Dessa forma, as políticas de Educação do Campo nesse período foram marcadas pelo duplo movimento do processo de mundialização do capital que tem combinado a crescente internacionalização das atividades econômicas, e destituição de fronteiras para a expansão e a acumulação do capital em nível global, com o movimento de reconstrução dos territórios locais e regionais, pautado na perspectiva de um desenvolvimento endógeno.

No campo brasileiro, esse processo se expressou pelo apoio do Estado ao agronegócio e à agricultura familiar, como uma das estratégias para o melhoramento da articulação entre as diferentes regiões do globo, tendo em vista uma maior descentralização das atividades econômicas em âmbito global e uma maior centralização e concentração do capital.

Desse modo, as demandas dos movimentos sociais populares do campo, referentes à sustentabilidade “ambiental, agrícola, agrária, econômica, social, política, cultural, a [à] equidade de gênero, racial, étnica e intergeracional” (BRASIL, 2009, p. 35), quando formalmente incorporadas pela política de Educação do Campo, não representaram uma oposição direta aos objetivos centrais do projeto neodesenvolvimentista, visto que puderam ser consideradas funcionais a ele, na medida em que contribuem para um melhor aproveitamento dos recursos locais, promovendo suas potencialidades com o mínimo de desperdício. Cabe destacar que a incorporação dessas demandas ocorreu de maneira mais formal do que efetiva, dado que sua efetivação exigiria rupturas estruturais que o projeto neodesenvolvimentista não se propôs a realizar.

Destacamos ainda, que em nossas análises observamos uma distinção fundamental no processo de institucionalização e implementação do PRONERA em relação às demais políticas de Educação do Campo. No PRONERA ocorre a participação ativa dos movimentos sociais do campo na discussão e deliberação sobre a gestão, os aspectos financeiros e pedagógicos das propostas desenvolvidas. Isso indica a efetividade do programa em garantir o protagonismo dos trabalhadores do campo enquanto sujeitos coletivos que propõem, fazem a gestão e avaliam sua formação.

Em nosso entendimento, o programa avança no sentido da superação da fragmentação entre a gestão e a execução das propostas das políticas públicas. Dessa forma, a organização do programa possibilita uma maior auto-organização por parte dos movimentos populares e, ainda, garante uma maior rigorosidade em relação aos princípios formativos da Educação do Campo. Assim, além de garantir a formação técnica necessária à consolidação das áreas de reforma agrária, o programa possibilita o fortalecimento das estratégias de enfrentamento ao projeto hegemônico de desenvolvimento por parte dos movimentos sociais populares.
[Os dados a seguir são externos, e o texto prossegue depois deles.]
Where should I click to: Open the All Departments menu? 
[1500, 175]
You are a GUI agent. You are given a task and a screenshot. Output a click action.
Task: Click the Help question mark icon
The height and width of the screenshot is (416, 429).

Em relação às demais políticas de Educação do Campo, foi possível evidenciar na análise dos documentos oficiais que, de maneira geral, estão voltadas a uma formação que atenda as demandas de adequação e inserção dos territórios camponeses no capitalismo globalizado.

Nesse sentido, estimulou-se a participação dos sujeitos do campo por meio de conselhos e conferências que visam a conformação de consensos, o que ao nosso ver, altera as formas típicas de atuação dos movimentos sociais do campo e, em certa medida, limita suas ações de enfrentamento com o Estado.

Embora consideremos o processo de institucionalização das políticas de Educação do Campo como importante conquista dos movimentos sociais populares, destaca-se o fato de que o alinhamento dessas políticas com o projeto neodesenvolvimentista e com as demandas da acumulação flexível, promove significativas alterações na proposta de formação dos trabalhadores do campo almejada pelos movimentos sociais populares, quando tais políticas são deslocadas do contexto de organização coletivas dos movimentos.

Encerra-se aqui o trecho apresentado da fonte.